**Word and item position data**.
********

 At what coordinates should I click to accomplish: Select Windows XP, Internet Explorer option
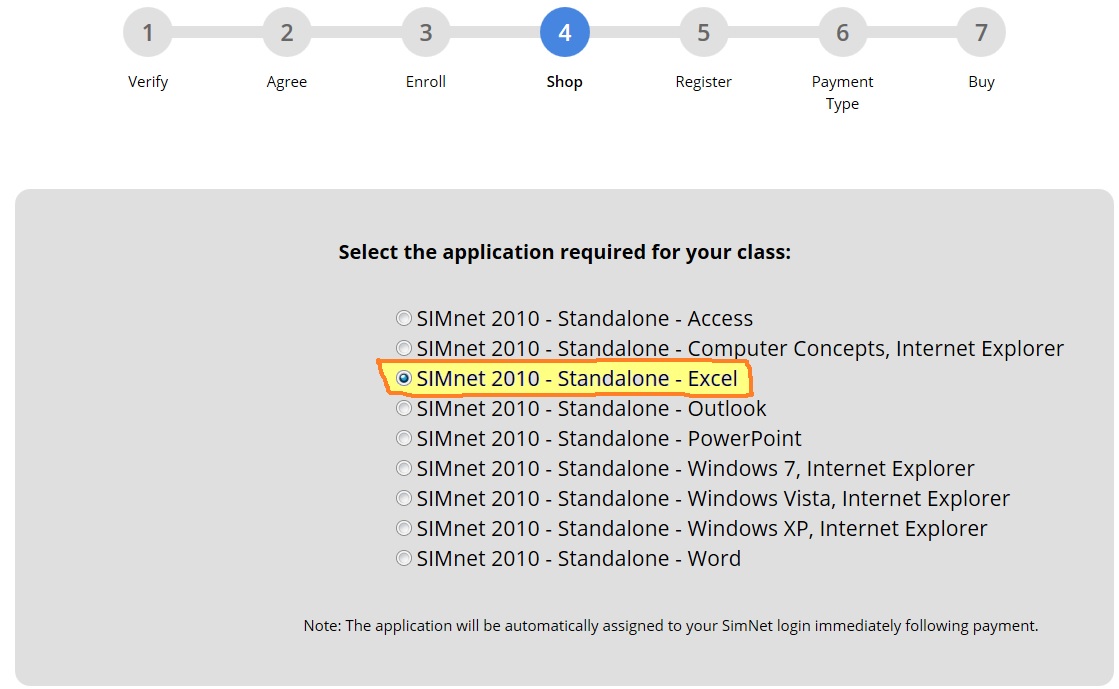point(404,528)

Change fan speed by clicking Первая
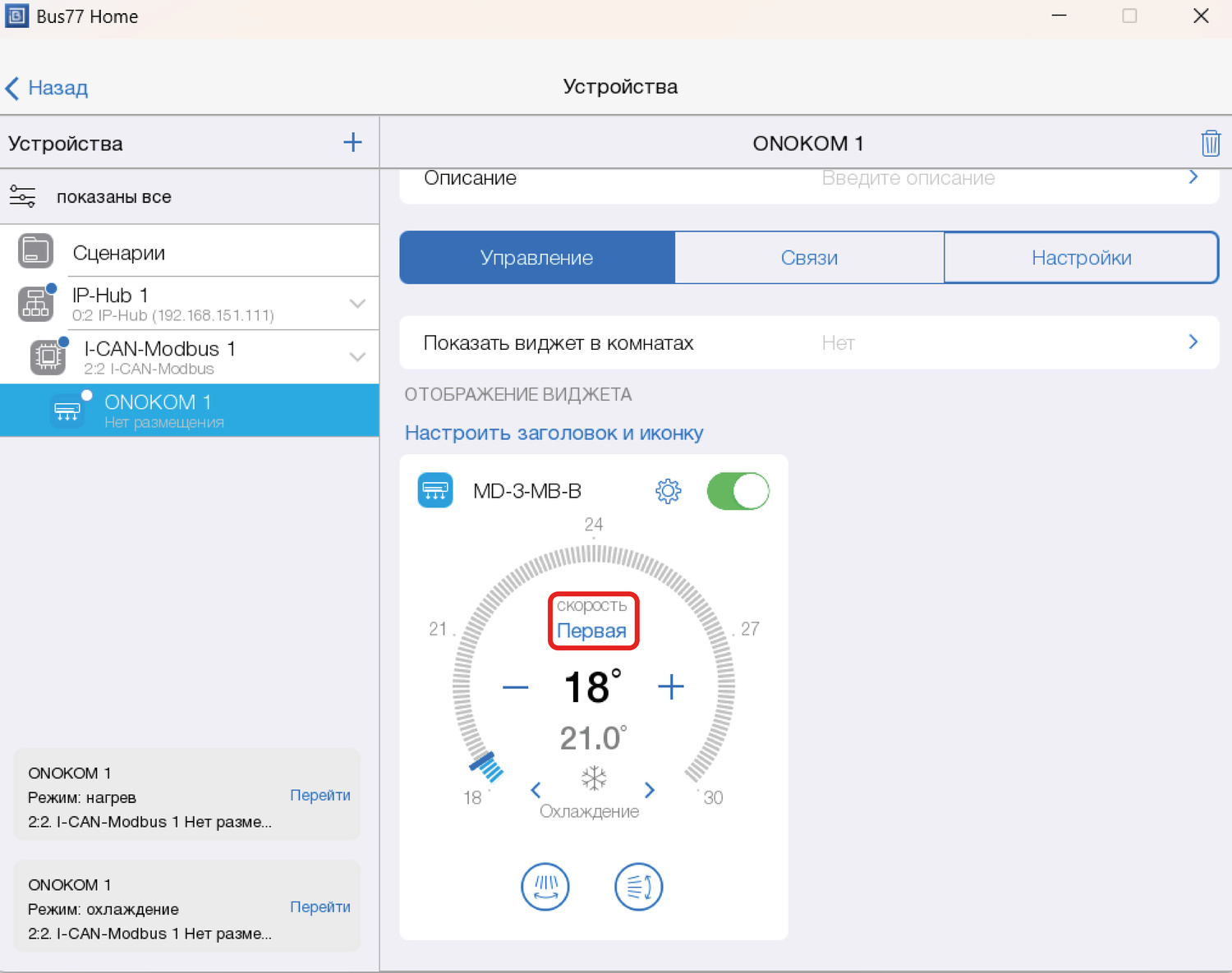pyautogui.click(x=591, y=631)
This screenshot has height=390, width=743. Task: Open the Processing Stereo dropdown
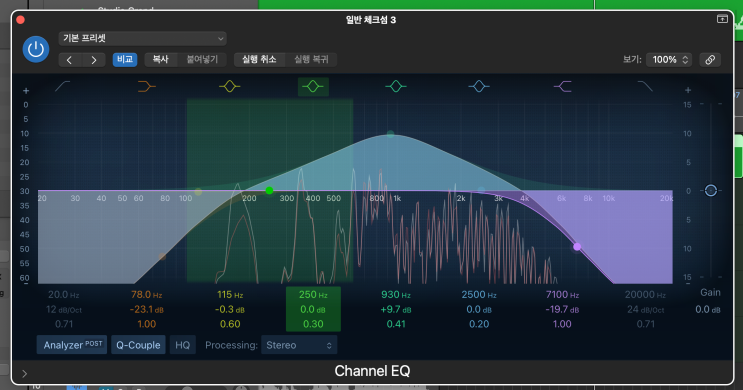[299, 345]
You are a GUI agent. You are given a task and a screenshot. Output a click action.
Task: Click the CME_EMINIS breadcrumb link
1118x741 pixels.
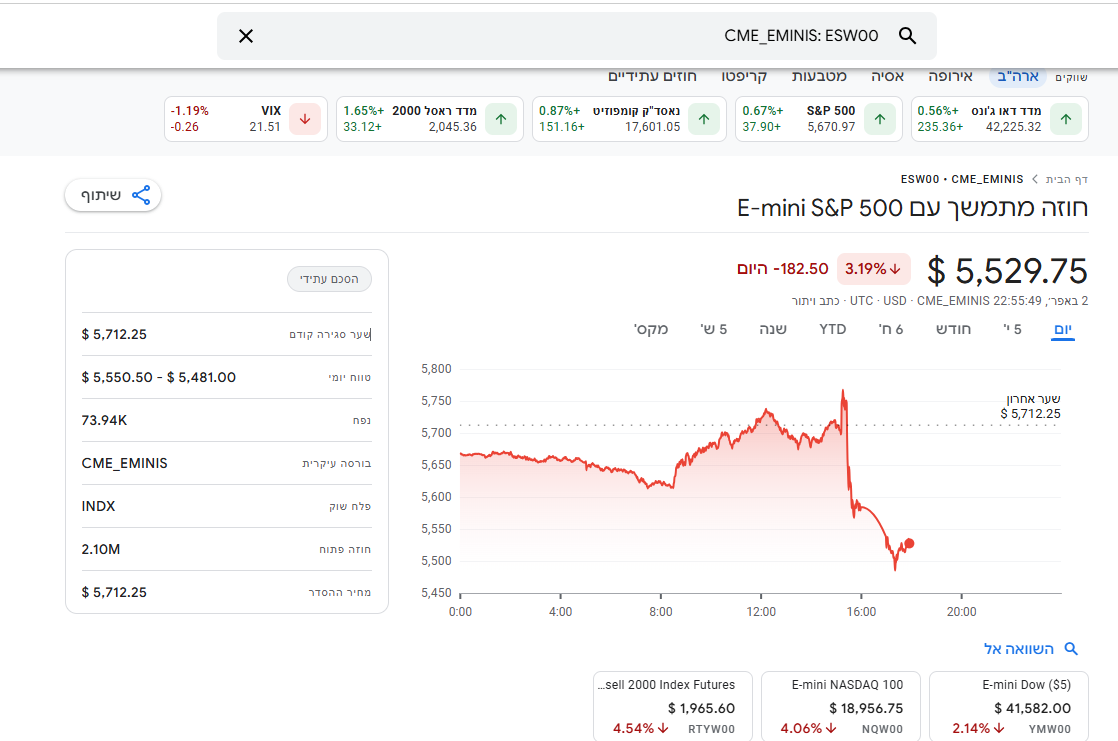tap(987, 179)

********

**What is required**. Copy these lines word for word, without the pictures.

**Exercise result**.
 At what coordinates should I click to accomplish: Select Windows XP, Internet Explorer option
point(404,528)

Change fan speed by clicking Первая
pyautogui.click(x=591, y=631)
This screenshot has height=390, width=743. Task: Open the Processing Stereo dropdown
[299, 345]
You are a GUI agent. You are given a task and a screenshot. Output a click action.
Task: Click the CME_EMINIS breadcrumb link
1118x741 pixels.
tap(987, 179)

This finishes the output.